### BRIEF
Apart from the pictures, every entry should be reproduced exactly.

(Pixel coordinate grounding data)
►

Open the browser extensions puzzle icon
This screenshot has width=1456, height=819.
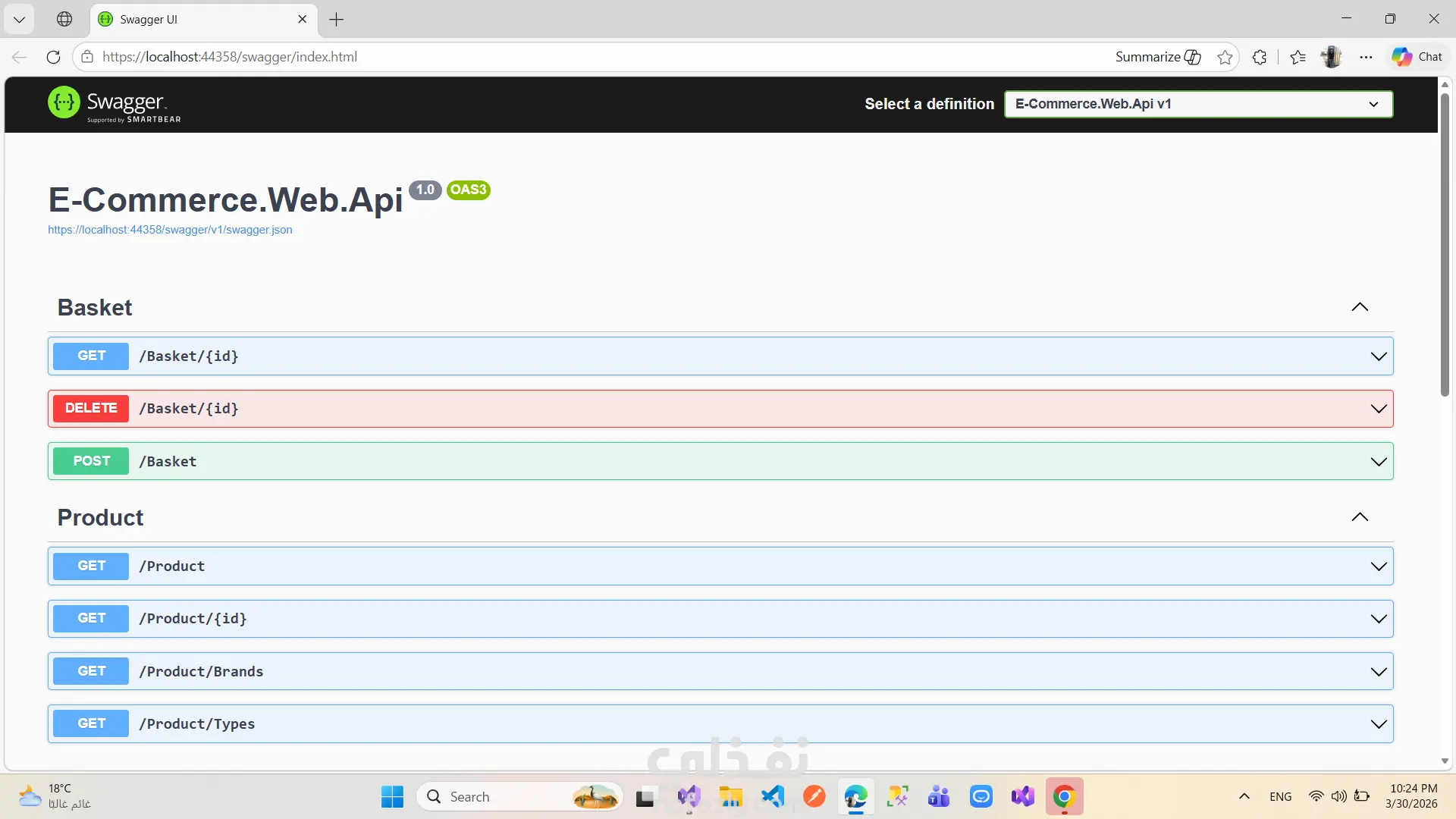(x=1260, y=57)
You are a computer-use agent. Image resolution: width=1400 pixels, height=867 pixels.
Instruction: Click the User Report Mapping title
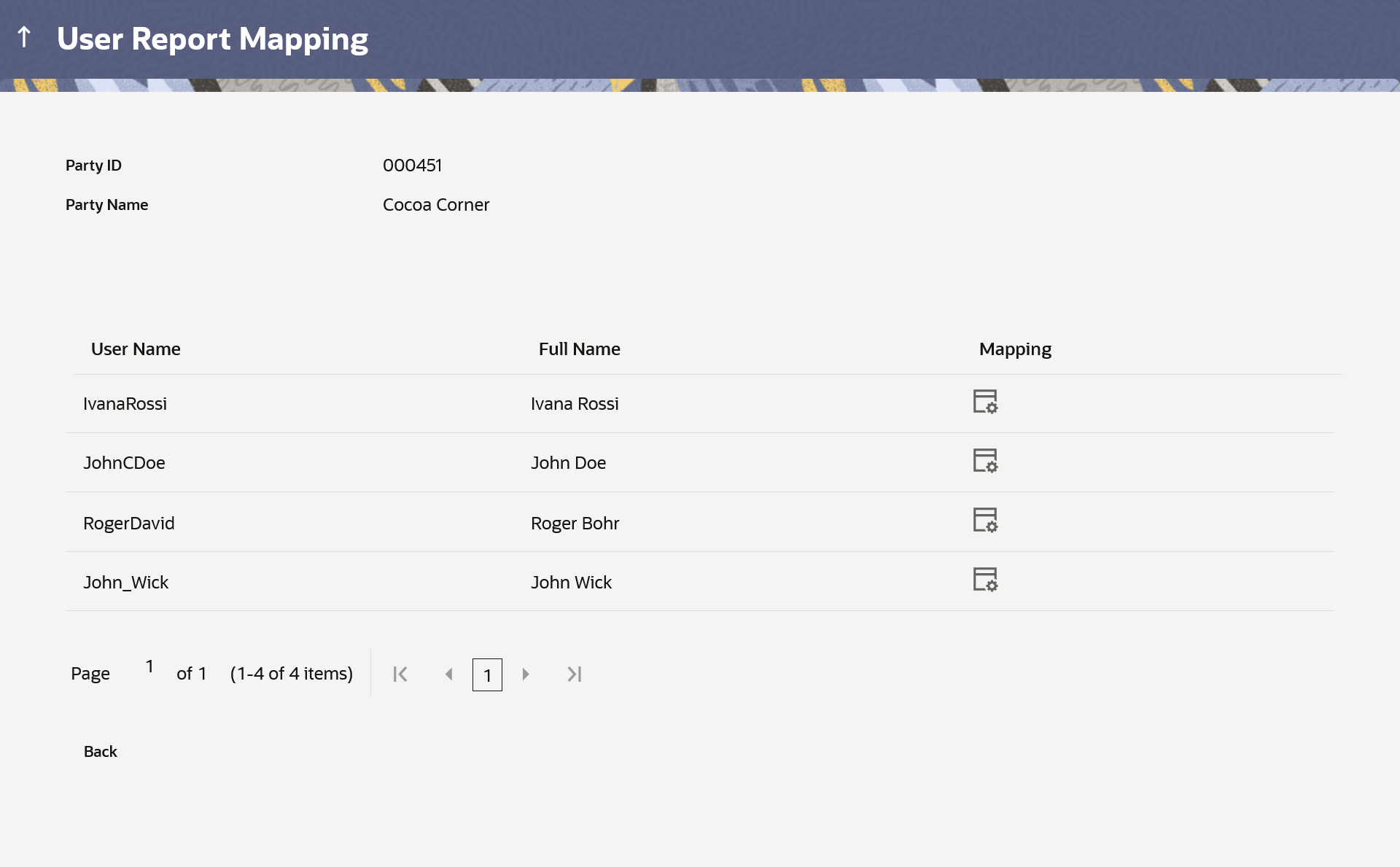pos(212,39)
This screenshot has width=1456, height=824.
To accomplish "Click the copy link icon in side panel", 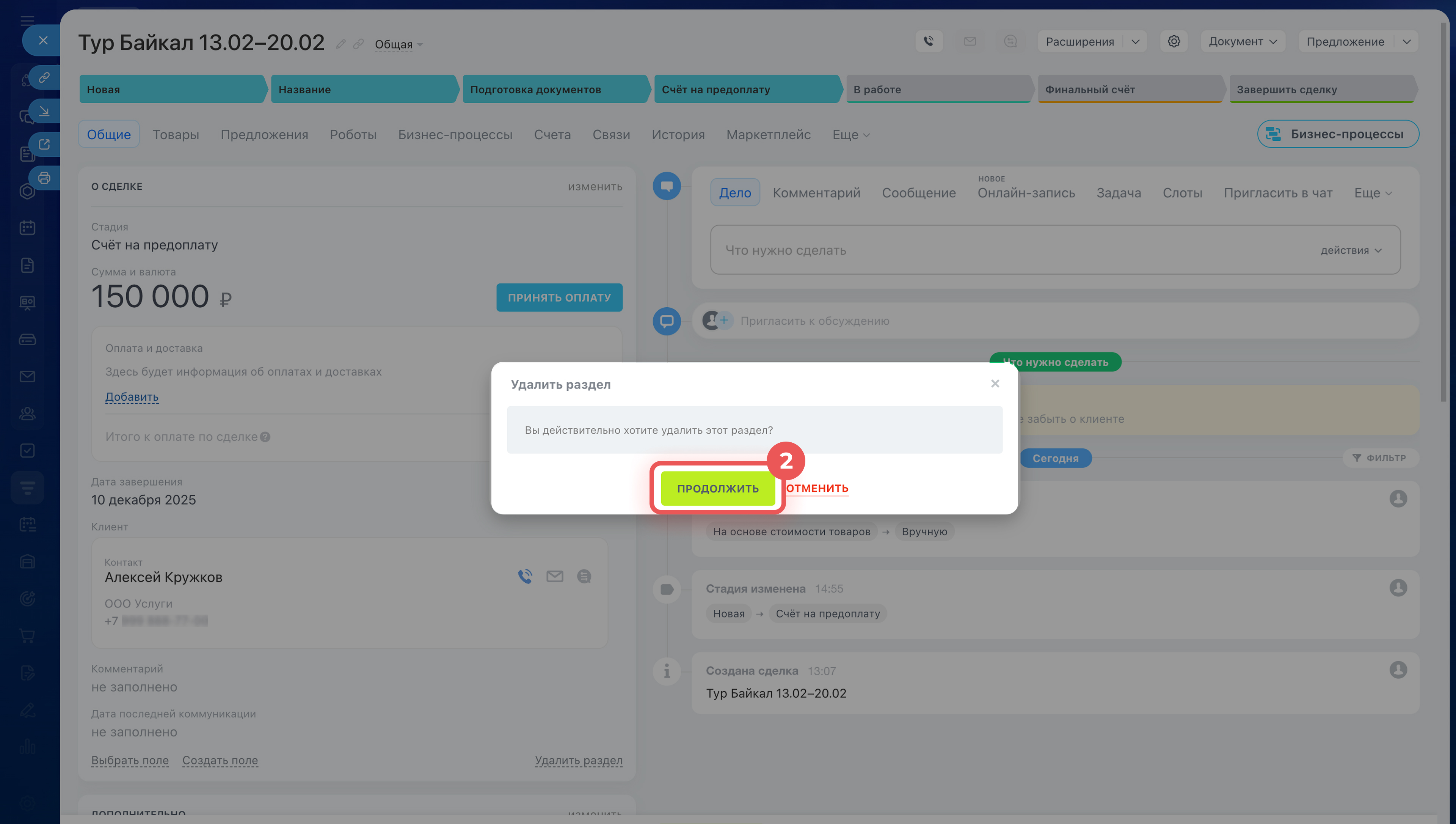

◄

### RESPONSE BELOW
Open the browser extensions puzzle icon
This screenshot has width=1456, height=819.
(x=1260, y=57)
You are a computer-use agent. Image resolution: width=1400 pixels, height=867 pixels.
Instruction: Click the User Report Mapping title
pos(212,39)
This screenshot has width=1456, height=824.
To accomplish "Click the copy link icon in side panel", 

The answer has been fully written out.